Prompt ▸
Reproduce the rows below verbatim, beginning at the line that contains "Open the Паблики menu item" and stopping after the line that contains "pyautogui.click(x=675, y=74)". Leave the pictures out of your copy.

Records for this exercise ▸
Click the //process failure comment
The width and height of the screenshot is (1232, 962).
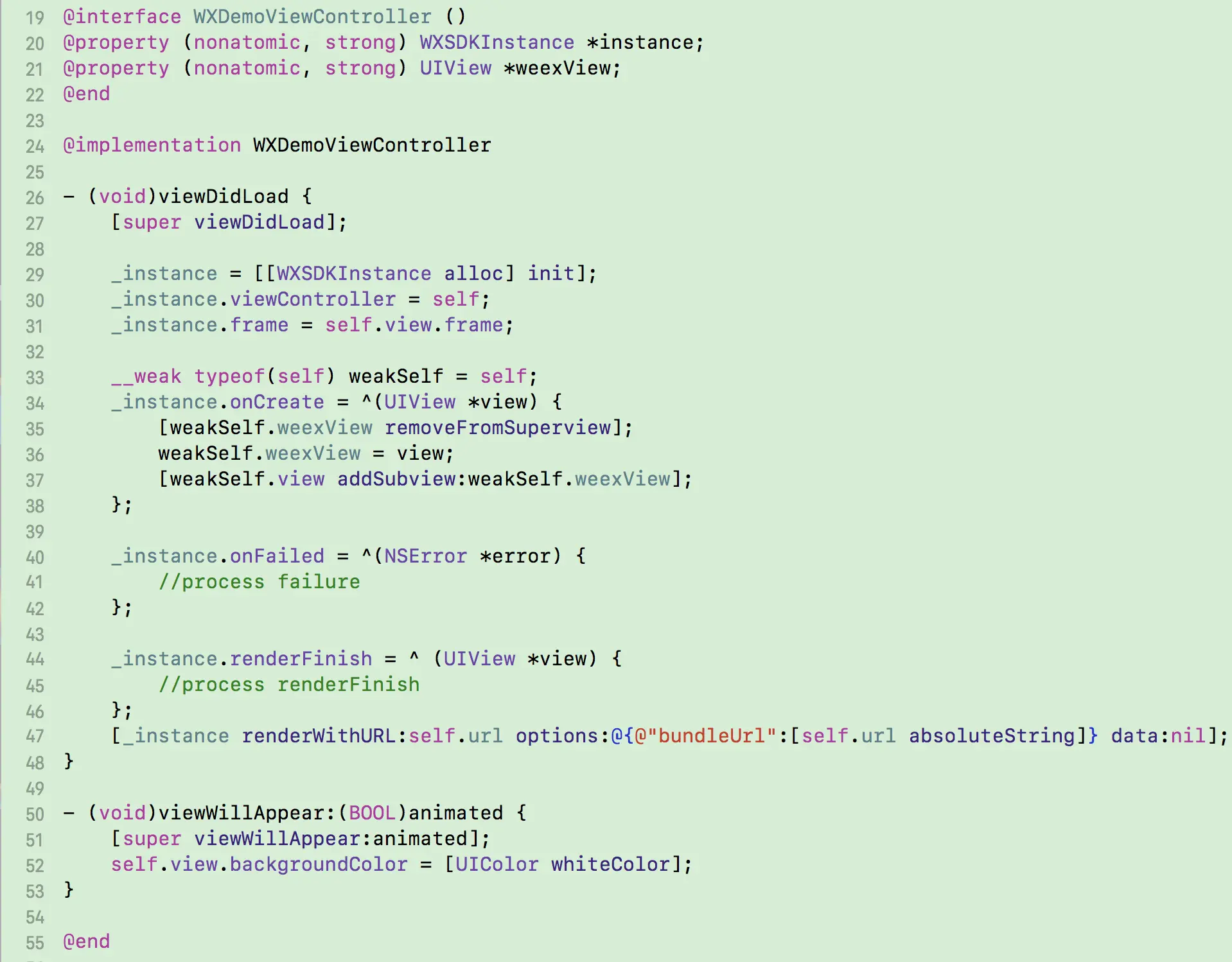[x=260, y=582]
---
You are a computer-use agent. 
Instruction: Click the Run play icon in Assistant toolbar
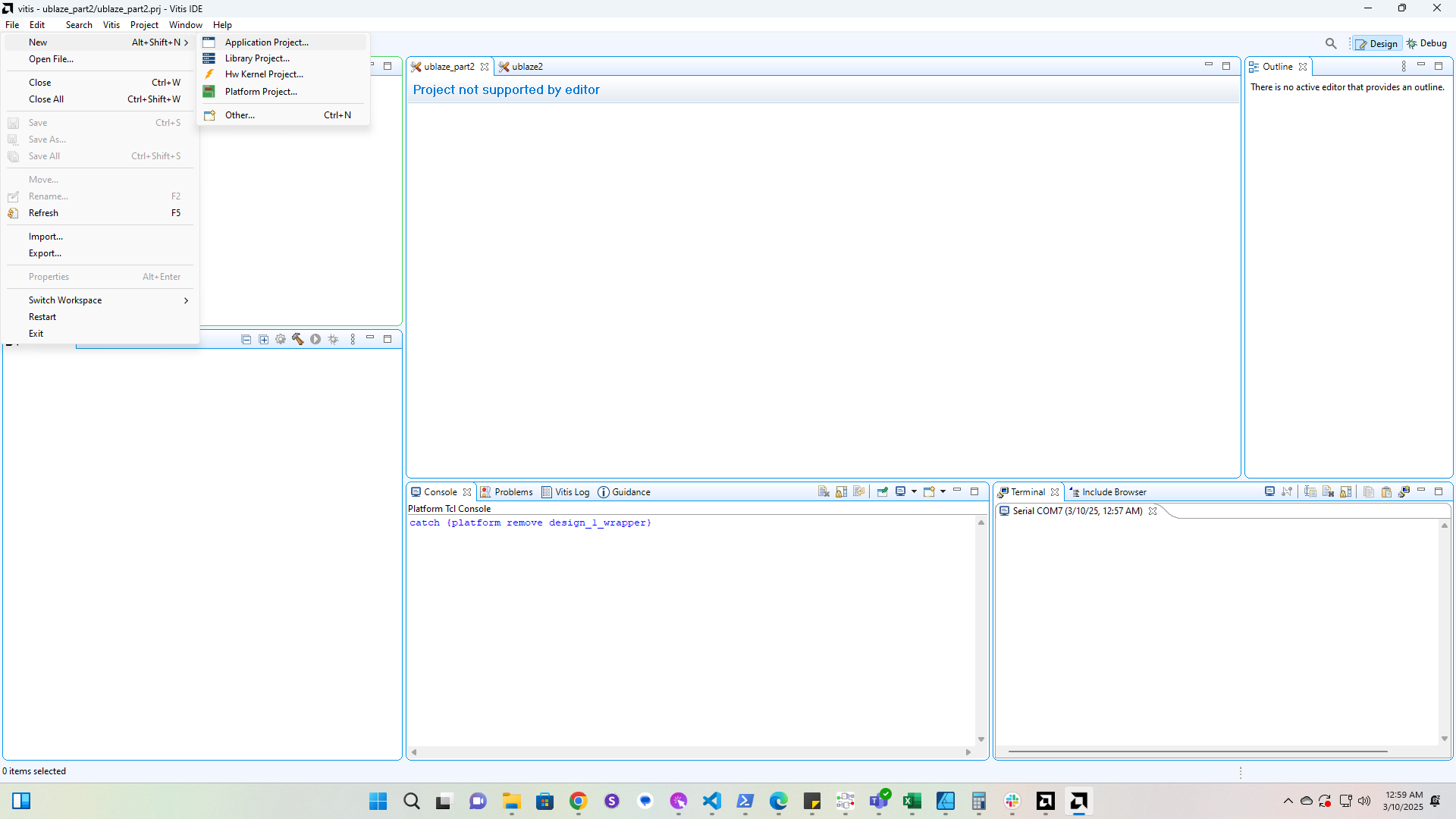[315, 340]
...
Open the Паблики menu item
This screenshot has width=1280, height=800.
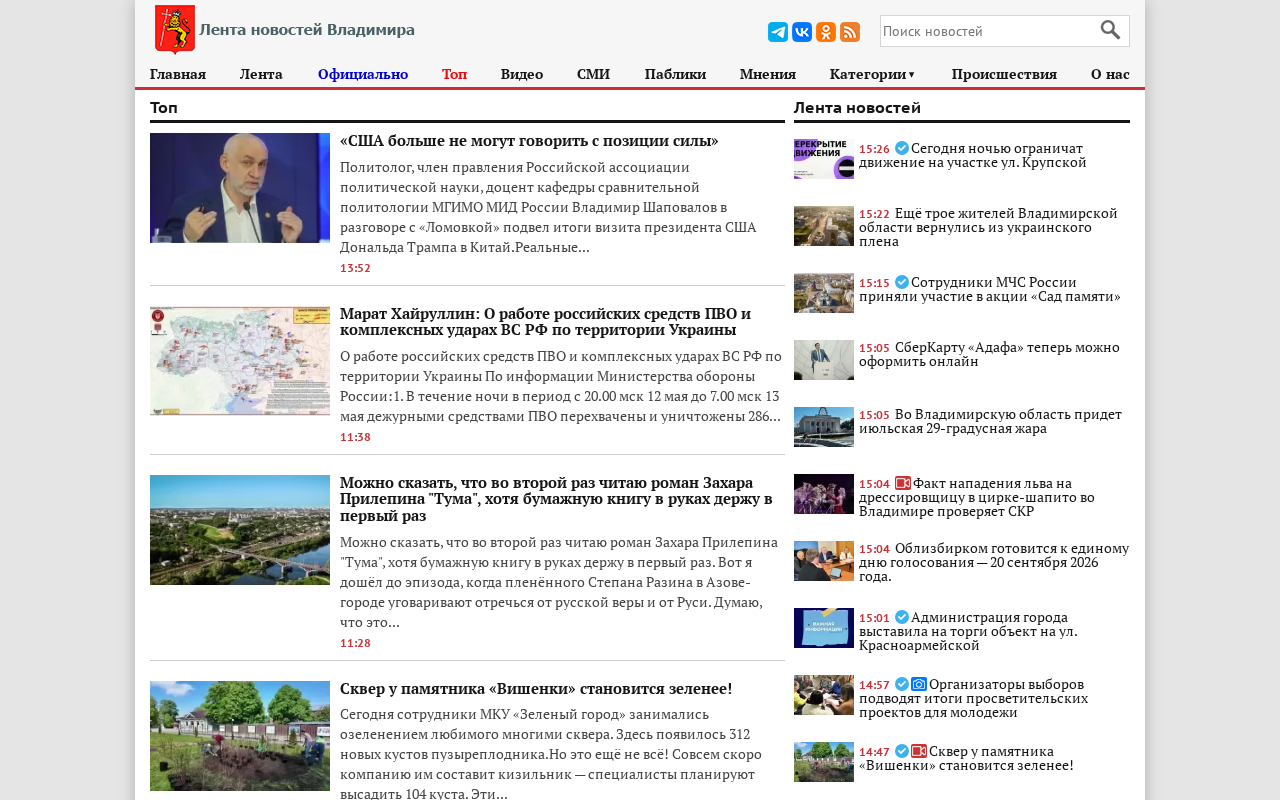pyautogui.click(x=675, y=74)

Expected output ▸
Open the Паблики menu item
This screenshot has width=1280, height=800.
pyautogui.click(x=675, y=74)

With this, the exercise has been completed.